3.The application is based on the grounds on the face of it and supported by the affidavit of the applicant sworn on February 14, 2022.
4.In opposition to the application the respondent filed a replying affidavit sworn by David Rimpa Parsitau, the human resource manager of the respondent, sworn on May 6, 2022.
5.By consent, it was agreed that the application be heard by way of written submissions. Omwoyo Masese & Co Advocates for the applicant filed their written submissions on July 25, 2022 while Karanja-Mbugua & Co Advocates for the respondent filed on September 21, 2022.
II. Background
6.The applicant commenced this cause vide a statement of claim dated September 14, 2015 filed in court on October 29, 2015 seeking various remedies as set out therein.
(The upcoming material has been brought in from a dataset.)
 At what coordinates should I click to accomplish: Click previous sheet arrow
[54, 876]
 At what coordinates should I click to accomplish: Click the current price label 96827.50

7.The respondent filed a defence to the claim on January 19, 2016 and subsequently the pleadings closed.
8.The cause came up in court (Radido J) for hearing for the first time on April 7, 2016 but the same could not be reached and the same was stood over generally. When the matter came up again for hearing on March 21, 2017 neither of the parties was present and the matter was again stood over generally. On May 21, 2018 the matter came up for hearing but the respondent was not ready to proceed and hence the court (Mbaru J) adjourned the matter to June 11, 2018. On June 11, 2018 the matter was adjourned as the claimant was not ready to proceed.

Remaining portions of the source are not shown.